19:00 <GitHub59> milkymist-ng/master 89dbc37 Sebastien Bourdeauducq: cif: do not generate write function for CSRStatus

19:01 <GitHub126> [migen] sbourdeauducq pushed 1 new commit to master: http://git.io/8HoOow

19:01 <GitHub126> migen/master c82b53f Sebastien Bourdeauducq: bank/description/AutoCSR: add autocsr_exclude

20:00 bhamilton has joined #milkymist

20:04 bhamilton has quit [Client Quit]

20:05 sh4rm4 has quit [Quit: sh4rm4]

20:10 antgreen has joined #milkymist

20:14 sh4rm4 has joined #milkymist

20:33 <GitHub48> [milkymist-ng] sbourdeauducq pushed 3 new commits to master: http://git.io/T96SmA

20:33 <GitHub48> milkymist-ng/master 66b4bae Sebastien Bourdeauducq: top: connect dvisampler DMA IRQs

20:33 <GitHub48> milkymist-ng/master b3d87e1 Sebastien Bourdeauducq: software/videomixer: use new DMA engine

20:33 <GitHub48> milkymist-ng/master 29efa85 Sebastien Bourdeauducq: dvisampler: new DMA engine (buggy)

20:52 <GitHub82> [milkymist-ng] sbourdeauducq pushed 1 new commit to master: http://git.io/lTVgFQ

20:52 <GitHub82> milkymist-ng/master d685ed2 Sebastien Bourdeauducq: dvisampler/dma: bugfixes

21:00 <lekernel> yay! all works now.

21:00 <lekernel> there is some noise on the picture that I suspect is due to poor SI

21:00 <wpwrak> you get clean frames ?

21:00 <lekernel> yes

21:00 <wpwrak> congratulations !

21:00 <lekernel> on the VGA framebuffer, and in color :)

21:00 <wpwrak> kewl

21:01 <lekernel> with just a couple random pixels

21:01 <lekernel> probably SI, it gets worse when the pixel clock increases

21:04 <lekernel> and 800x600 is pure noise (even sync fails)

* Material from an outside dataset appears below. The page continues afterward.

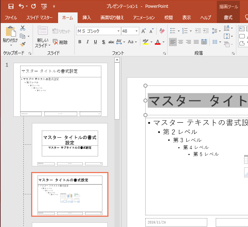
Task: Open the MS ゴシック font name dropdown
Action: click(118, 31)
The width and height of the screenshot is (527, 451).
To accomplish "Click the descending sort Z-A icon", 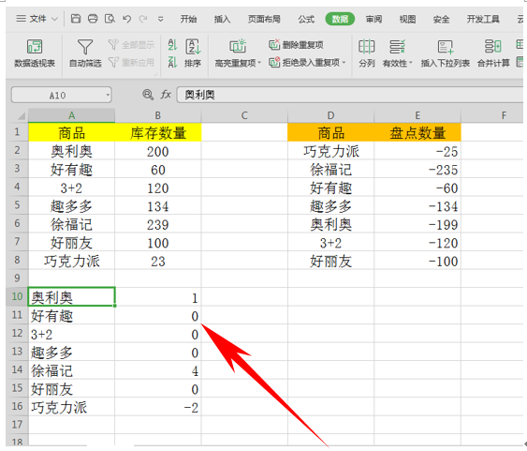I will (172, 62).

21:04 <lekernel> well I hope the direct TMDS board will fix this issue

21:05 <lekernel> I think I can consider myself lucky that at least 640x480 works :) it's pretty much on the brink of failure, and debugging SI would waste days...

21:05 <wpwrak> yeah, the expansion header isn't a great place for high-speed signals

21:06 <wpwrak> indeed. and now you can also do the mixing and fading :)

21:07 <lekernel> if I can get my chB to work... parts for assembling two extra boards are with fedex atm...

21:09 <Fallenou> congratz :)

21:10 <wpwrak> always order a generous number of spares :)

21:10 <Fallenou> there is no correction code on dvi to fix SI caused errors?

21:15 <larsc> nope

21:16 <larsc> HDMI has BCH for data islands though

21:16 <larsc> DVI is really just VGA in digital

21:17 <Fallenou> ok

22:19 bhamilton has joined #milkymist

23:05 lekernel has quit [Quit: Leaving]

23:05 bhamilton has quit [Quit: Leaving.]